There have been forces in his life that try to deter him from this sadistic show. His co-host AJ has consistently been someone that suggests he doesn’t go through with the harsher reviews. Suzanne, of course, says Forrest should quit the show. She goes so far to even call into the show and suggest he review not reviewing anything. AJ responds positively saying that she’ll miss Forrest and he – chocked up and visibly happy – says he’ll miss her. Yet Forrest can’t go through with it. No matter how relieved he looks – and he looked like Zeus had taken a mountain off his shoulders – there’s always another, pestering voice to deny him happiness. Review producer Grant is the most dubious person possibly on the network. He’s a constant thorn in Forrest’s side, subtly convincing the host that giving up reviewing is the wrong thing to do. Forrest is so susceptible to the suggestion that he decides to use one of his infinite vetoes on the request. Suzanne offered him the world: the return of his son and family (which would still be broken); the chance to live his life; and the chance to be happy.
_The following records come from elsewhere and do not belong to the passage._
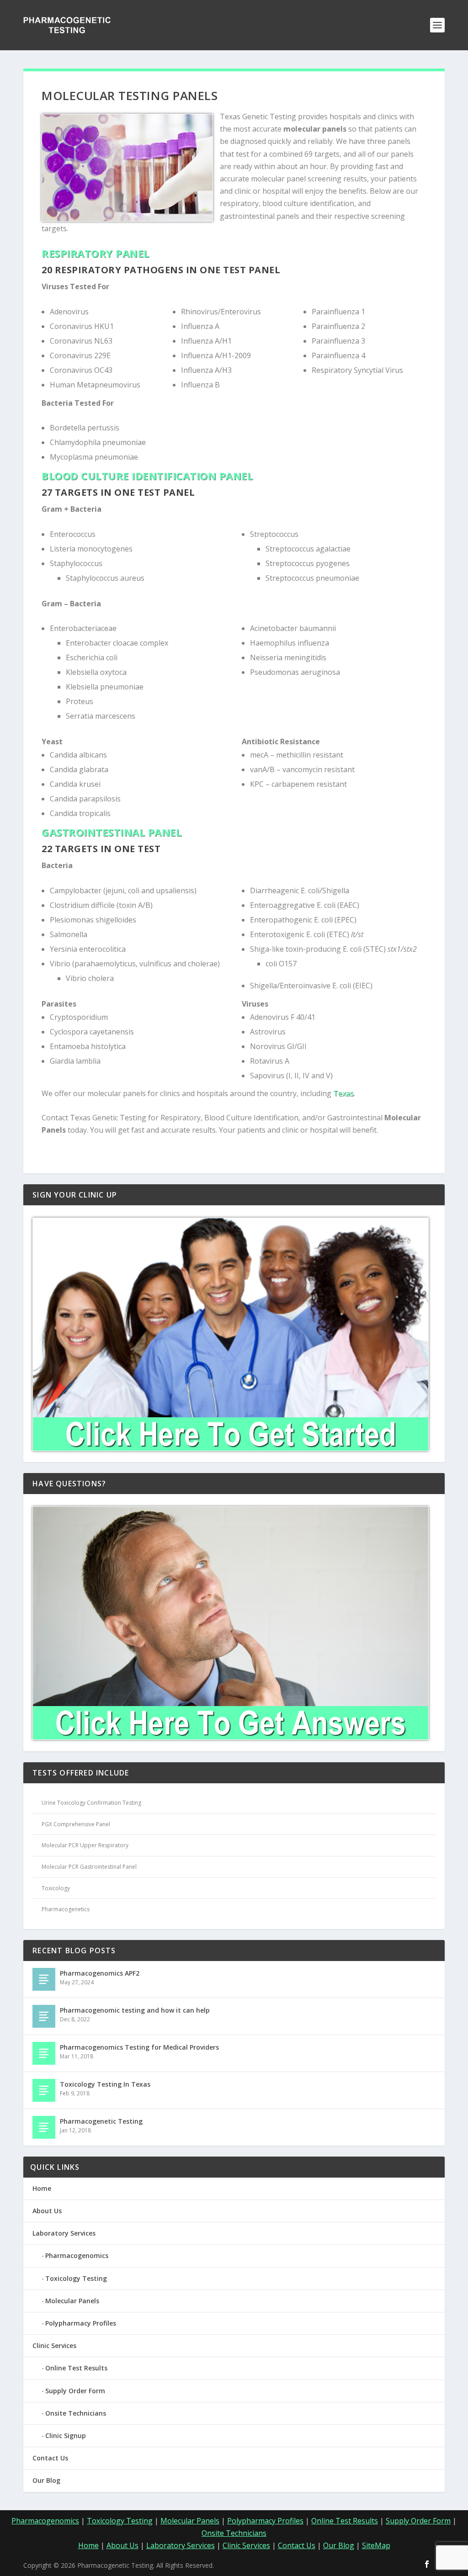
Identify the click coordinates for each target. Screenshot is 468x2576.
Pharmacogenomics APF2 (99, 1973)
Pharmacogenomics (76, 2255)
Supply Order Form (75, 2390)
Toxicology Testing (76, 2278)
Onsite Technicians (75, 2413)
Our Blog (46, 2480)
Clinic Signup (65, 2435)
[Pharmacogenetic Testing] (43, 2127)
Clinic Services (54, 2345)
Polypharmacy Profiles (80, 2323)
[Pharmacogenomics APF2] (43, 1979)
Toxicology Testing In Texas (105, 2084)
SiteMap (376, 2545)
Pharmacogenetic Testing (101, 2121)
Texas (343, 1093)
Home (41, 2188)
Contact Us (50, 2458)
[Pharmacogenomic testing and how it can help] (43, 2016)
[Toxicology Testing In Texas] (43, 2090)
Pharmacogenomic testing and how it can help (135, 2010)
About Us (47, 2210)
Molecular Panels (72, 2300)
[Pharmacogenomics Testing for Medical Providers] (43, 2053)
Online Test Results (76, 2368)
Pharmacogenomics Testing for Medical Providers (139, 2047)
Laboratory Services (64, 2233)
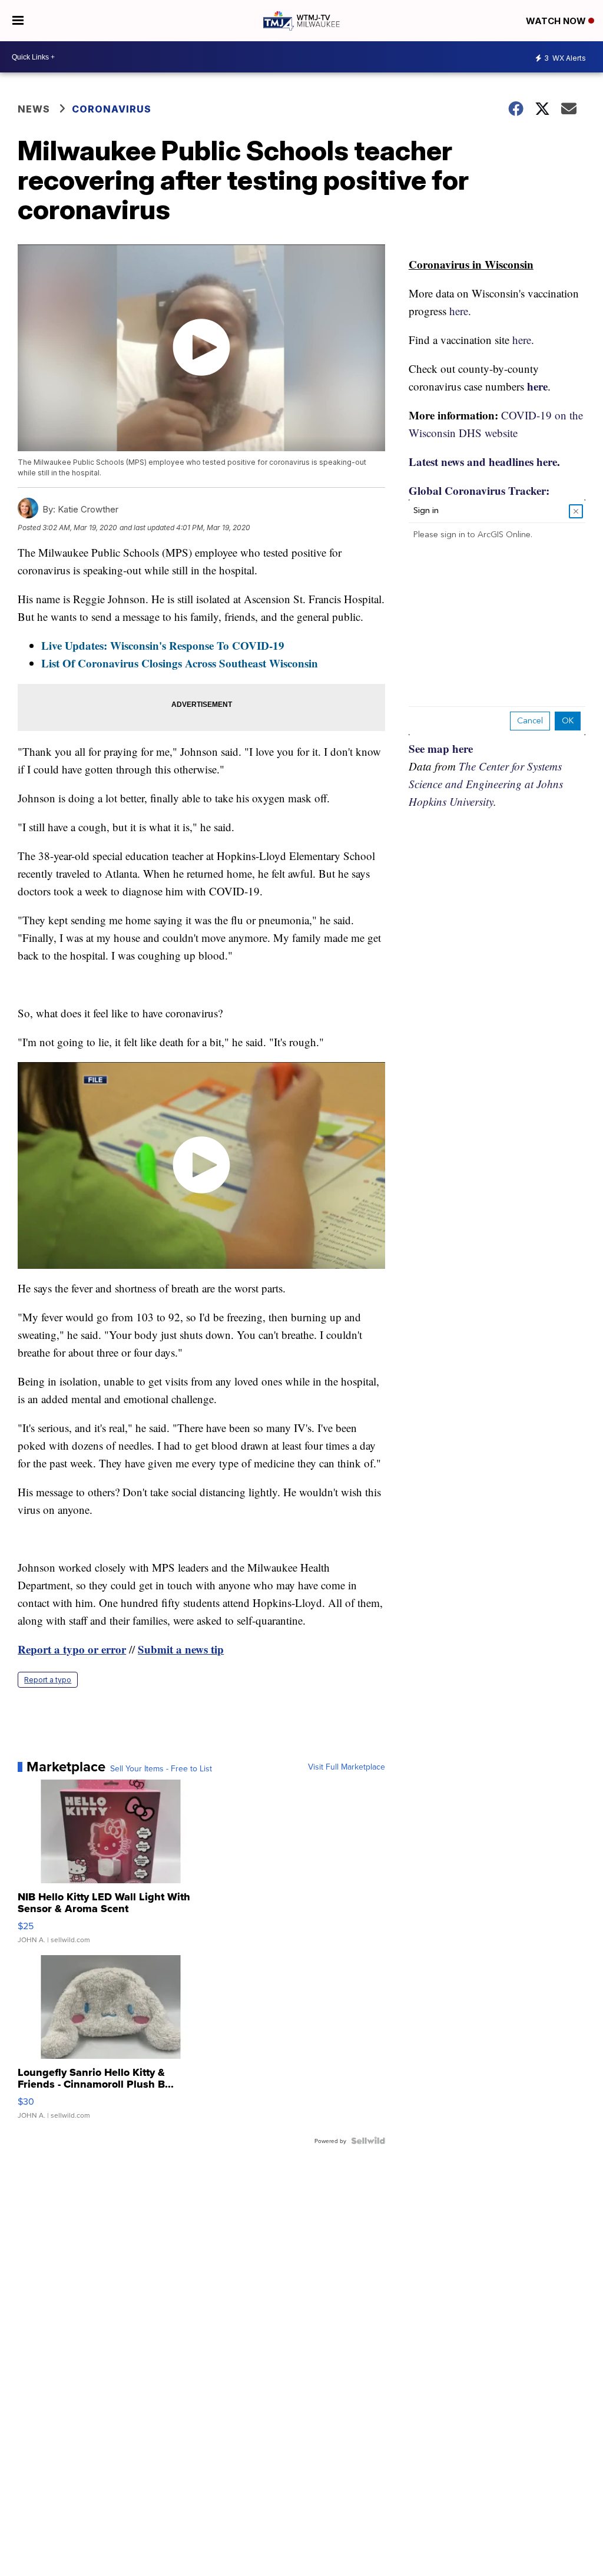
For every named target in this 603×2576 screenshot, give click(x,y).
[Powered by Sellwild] (368, 2141)
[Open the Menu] (18, 20)
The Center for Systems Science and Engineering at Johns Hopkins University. (486, 784)
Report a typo (47, 1679)
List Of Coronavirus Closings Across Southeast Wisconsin (179, 663)
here (537, 386)
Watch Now (557, 21)
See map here (441, 748)
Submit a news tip (181, 1649)
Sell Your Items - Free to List (161, 1768)
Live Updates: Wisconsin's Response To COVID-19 (162, 645)
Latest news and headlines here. (484, 461)
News (34, 109)
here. (460, 310)
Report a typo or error (72, 1649)
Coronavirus (111, 109)
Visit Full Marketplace (346, 1766)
But he still couldn’t allow himself that much.
Grant’s guilt trip proves successful and Forrest finds his next review is pranking. As he waits for his inevitable prank, Forrest is given news that Review has been canceled. Thinking that itself is a prank, Forrest goes along with it because he believes everyone else is going along with it. Josh and Tina have been given paid jobs on AJ’s new travel show; Grant’s becoming VP of the network; and even Forrest’s receptionist has published three romance novels. Everyone is moving on and Forrest – inept and clueless – is staying behind.
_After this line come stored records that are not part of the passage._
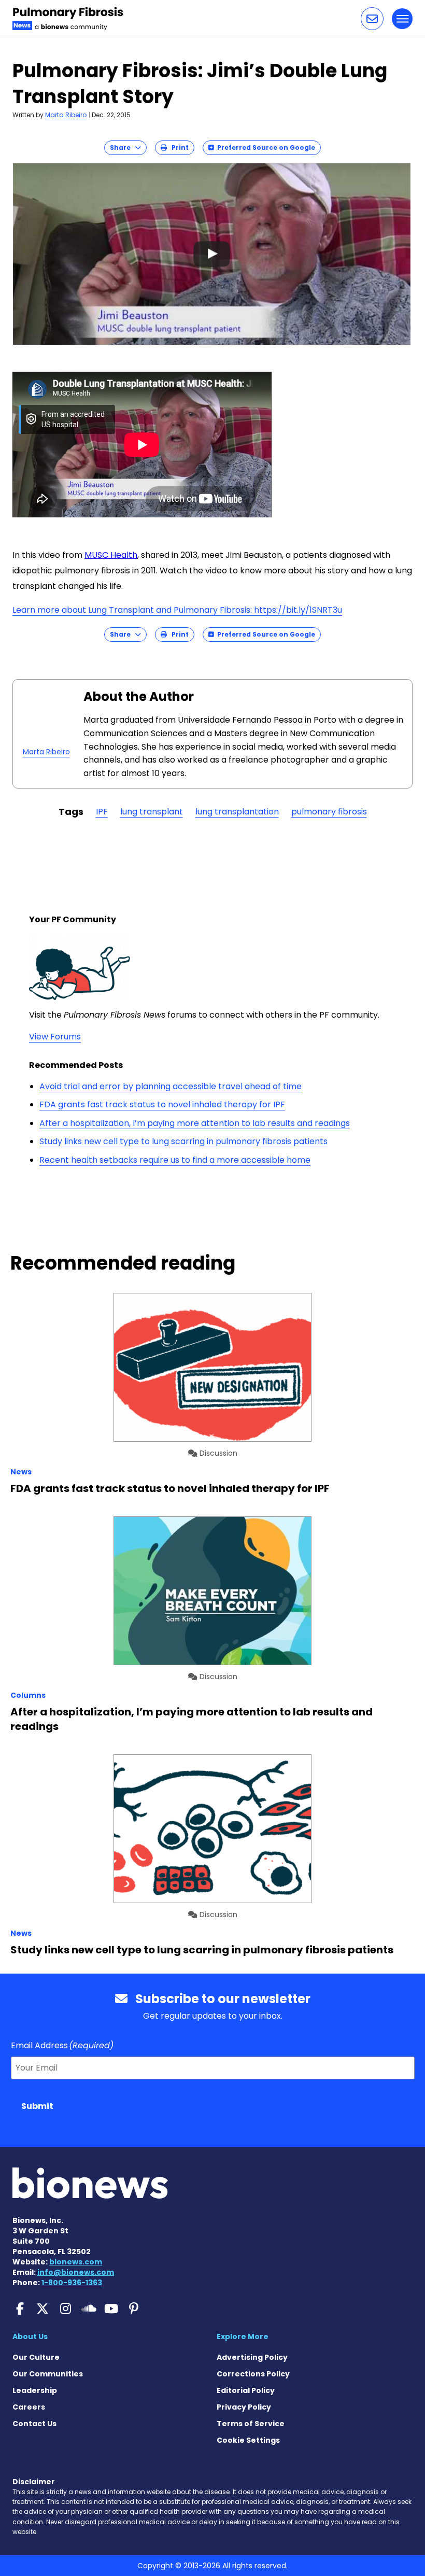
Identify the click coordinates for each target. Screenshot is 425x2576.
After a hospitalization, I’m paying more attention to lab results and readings (194, 1123)
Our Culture (36, 2357)
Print (178, 147)
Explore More (242, 2336)
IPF (102, 812)
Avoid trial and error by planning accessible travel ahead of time (170, 1086)
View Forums (55, 1037)
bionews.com (75, 2262)
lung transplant (151, 812)
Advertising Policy (252, 2357)
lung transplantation (237, 812)
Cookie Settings (248, 2440)
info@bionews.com (75, 2272)
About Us (30, 2336)
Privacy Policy (244, 2407)
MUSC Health (110, 555)
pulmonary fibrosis (329, 812)
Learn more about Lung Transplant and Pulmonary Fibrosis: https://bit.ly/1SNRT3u (177, 610)
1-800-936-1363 (71, 2282)
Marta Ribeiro (66, 114)
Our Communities (47, 2374)
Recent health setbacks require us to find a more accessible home (174, 1160)
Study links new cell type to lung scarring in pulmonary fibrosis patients (183, 1141)
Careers (28, 2407)
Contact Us (34, 2423)
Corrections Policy (253, 2374)
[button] (372, 18)
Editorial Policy (246, 2390)
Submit (37, 2106)
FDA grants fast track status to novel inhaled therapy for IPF (162, 1104)
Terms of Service (251, 2423)
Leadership (34, 2390)
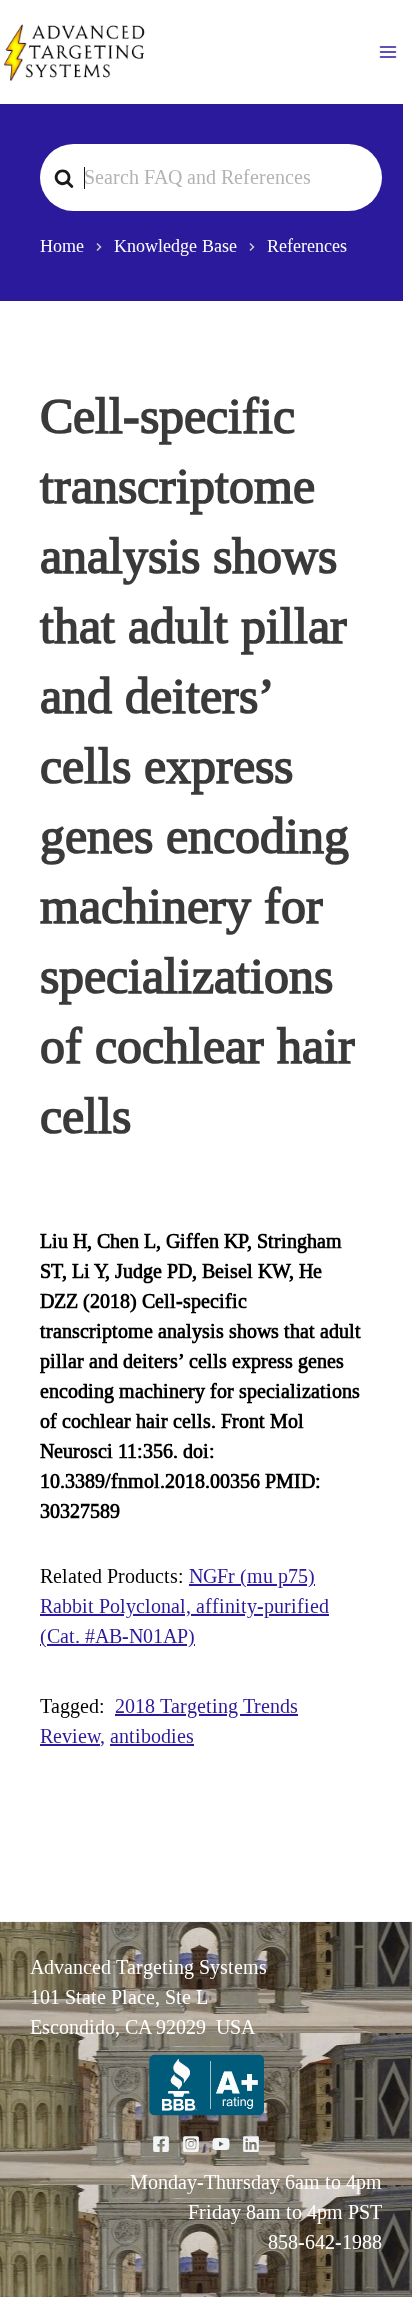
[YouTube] (221, 2144)
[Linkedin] (251, 2144)
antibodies (152, 1736)
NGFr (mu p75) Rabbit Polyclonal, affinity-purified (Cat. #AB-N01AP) (184, 1606)
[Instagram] (191, 2144)
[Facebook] (161, 2144)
Ending a show like Review can be incredibly difficult. Had it not been for a cagey Comedy Central, this show could’ve veered into darker territory. Our time with Forrest should be cherished; he’s one of the most memorable characters in recent comedy show history. Andy Daly and his crew did fantastic work with the character. It’s a shame he can’t be redeemed.
Should you watch Review?
Review is one of my favorite shows. I cannot recommend it enough. Through all the moments where I flinched at how dumb Forrest can be, he sure did leave a lasting impression. Review needs to be watched by anyone who says they’re a comedy fan. I give reviewing Review five stars out of five.